I couldn't quite put my finger on what was wrong with him this time around - it
wasn't Jackman's performance, which is fine. What it boiled down to, I realized,
was that this simply wasn't a very strong protagonist. He is a skeletal character
endowed with certain traits and motivations that serve the special-effects artists
more than they do the character. He's certainly not interesting enough to follow
for two hours.
This is Hood's first big-budget feature after gaining attention with the Oscar-winning Tsotsi and that dreadfully cheap political drama Rendition. To his credit,
he hasn't made the worst of the X-Men series - because, unlike X-Men: The Last
Stand, at least this movie makes sense. It just happens that Wolverine is mediocrity
at its most relentless.
Like the third of the X-Men trilogy, Wolverine
runs into the trap of artificially introducing too many new faces to know what to do
with. Characters come along, show off their special power, curtsy and then go
away.
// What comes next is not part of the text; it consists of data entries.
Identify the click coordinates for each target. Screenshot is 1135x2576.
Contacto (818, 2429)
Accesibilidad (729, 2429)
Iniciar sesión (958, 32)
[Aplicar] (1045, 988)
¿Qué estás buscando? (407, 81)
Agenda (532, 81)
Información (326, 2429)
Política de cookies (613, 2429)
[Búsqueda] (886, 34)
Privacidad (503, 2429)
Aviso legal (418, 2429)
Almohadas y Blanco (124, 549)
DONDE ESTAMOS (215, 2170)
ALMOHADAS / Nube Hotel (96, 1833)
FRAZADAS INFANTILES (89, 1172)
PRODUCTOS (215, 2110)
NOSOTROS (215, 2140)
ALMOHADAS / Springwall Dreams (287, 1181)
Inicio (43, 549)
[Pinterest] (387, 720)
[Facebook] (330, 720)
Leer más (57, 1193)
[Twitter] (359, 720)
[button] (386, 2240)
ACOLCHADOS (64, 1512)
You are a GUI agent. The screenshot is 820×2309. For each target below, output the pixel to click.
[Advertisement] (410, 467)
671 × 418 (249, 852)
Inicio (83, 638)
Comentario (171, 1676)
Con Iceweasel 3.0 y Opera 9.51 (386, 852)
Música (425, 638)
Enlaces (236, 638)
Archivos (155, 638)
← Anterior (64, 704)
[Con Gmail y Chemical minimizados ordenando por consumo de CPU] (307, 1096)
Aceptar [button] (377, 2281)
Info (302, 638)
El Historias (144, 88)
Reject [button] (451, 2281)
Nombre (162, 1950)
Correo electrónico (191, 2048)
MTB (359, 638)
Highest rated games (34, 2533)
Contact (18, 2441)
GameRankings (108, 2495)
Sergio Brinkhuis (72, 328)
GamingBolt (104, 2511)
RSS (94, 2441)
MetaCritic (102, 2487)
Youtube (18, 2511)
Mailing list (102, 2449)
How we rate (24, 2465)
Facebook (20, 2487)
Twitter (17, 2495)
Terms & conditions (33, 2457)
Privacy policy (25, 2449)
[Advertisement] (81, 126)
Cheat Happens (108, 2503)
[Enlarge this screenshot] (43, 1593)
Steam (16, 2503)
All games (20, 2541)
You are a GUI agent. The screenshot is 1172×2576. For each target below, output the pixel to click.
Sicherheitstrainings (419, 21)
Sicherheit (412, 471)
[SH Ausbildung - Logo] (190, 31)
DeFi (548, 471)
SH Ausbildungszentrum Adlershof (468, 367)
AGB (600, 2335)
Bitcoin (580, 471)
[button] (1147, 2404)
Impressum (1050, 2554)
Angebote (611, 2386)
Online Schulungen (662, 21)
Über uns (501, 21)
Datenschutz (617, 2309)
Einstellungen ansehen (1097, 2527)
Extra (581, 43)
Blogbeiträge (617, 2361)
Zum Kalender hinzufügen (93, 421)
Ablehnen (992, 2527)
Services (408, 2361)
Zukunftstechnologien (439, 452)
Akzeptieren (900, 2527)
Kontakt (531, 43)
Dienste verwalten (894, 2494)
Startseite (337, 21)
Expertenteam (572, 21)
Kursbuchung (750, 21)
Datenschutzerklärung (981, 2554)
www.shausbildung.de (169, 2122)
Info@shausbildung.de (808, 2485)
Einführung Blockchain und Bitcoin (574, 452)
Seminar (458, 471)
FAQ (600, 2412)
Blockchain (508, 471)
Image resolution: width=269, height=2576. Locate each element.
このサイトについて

Every now and then they come back for an encore if their power is called
upon by the plot.
The most important of the peripheral characters this time around is Gambit (Taylor
Kitsch), who is written to personify a cocky, brash antihero with a bit of a sinister
streak, but is performed by Kitsch with no edge whatsoever. The rumor for a long
time was that Josh Holloway (Sawyer on Lost) was in line to play the role - and
boy, how perfectly he would have done so.
But Gambit is the least of the film's problems. The biggest problem of all, of course, being that it's barely there at all.